The 39-year-old Australian, who has incensed and embarrassed Washington with the release by his online whistle-blowing organization of hundreds of sensitive diplomatic cables, had sought residency and a work permit in Sweden.
Assange EcuadorBut after the release by WikiLeaks beginning in late July of thousands of sensitive documents from the Iraq and Afghan wars, a Swedish court ordered him detained for questioning on sexual assault allegations – claims Assange denies and calls part of a smear campaign.

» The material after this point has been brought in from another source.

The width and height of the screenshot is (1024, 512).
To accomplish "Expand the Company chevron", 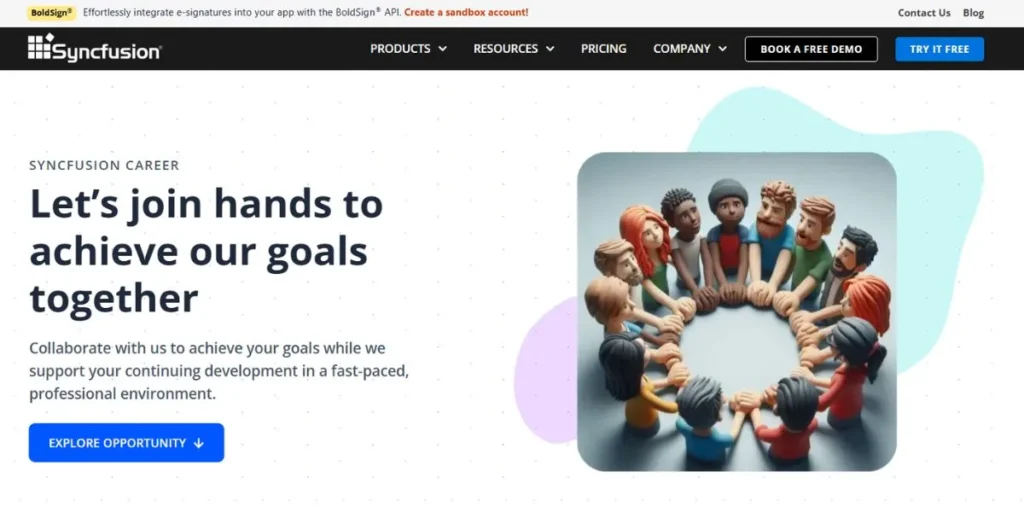I will coord(722,49).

Assange, who keeps his whereabouts secret and moves around a lot, could also face legal complications at home. Australia's attorney general said Monday that it was studying whether he'd broken any laws there.
In contrast to the potential hostility from U.S. allies, leftist-run Ecuador provided Assange with an invitation Monday.

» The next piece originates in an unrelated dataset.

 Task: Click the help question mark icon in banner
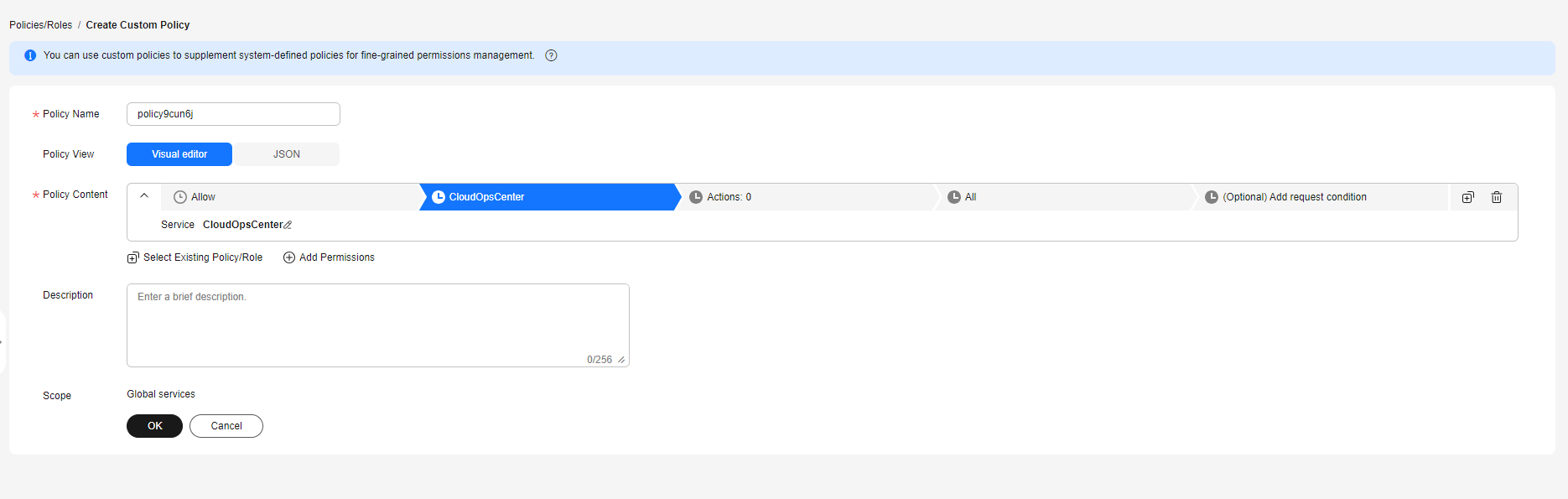pos(551,55)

Deputy Foreign Minister Kintto Lucas said in audio posted online by the EcuadorInmediato news site that "we are open to giving him residence in Ecuador, without any kind of trouble and without any kind of conditions."
"We think it would be important not only to converse with him but to listen to him," Lucas added, saying Ecuador wanted to invite Assange to "freely expound" and see what it's like in "friendly countries."
He praised people like Assange "who are constantly investigating and trying to get light out of the dark corners of (state) information"
Lucas said Ecuador's government was "very concerned" by revelations that U.S. diplomats have been involved in spying in the first of the more than 250,000 U.S. diplomatic cables and directives that WikiLeaks has begun to release.
WikLeaks says it has 1,621 cables that originated in the U.S. Embassy in Quito. Their contents have not yet been disclosed.
Ecuador expelled two U.S. diplomats in early 2009, accusing one of directing CIA operations in Ecuador and another of interferring in police affairs.
The government continues close counternarcotics cooperation with the United States, but a year ago President Rafael Correa, a U.S.-educated economist, refused to renew the lease on what had been Washington's only base for counternarcotics flights in South America, the Manta airfield.
He said that if Washington would grant Ecuador an air base in Florida, he'd be happy to host U.S. flight operations.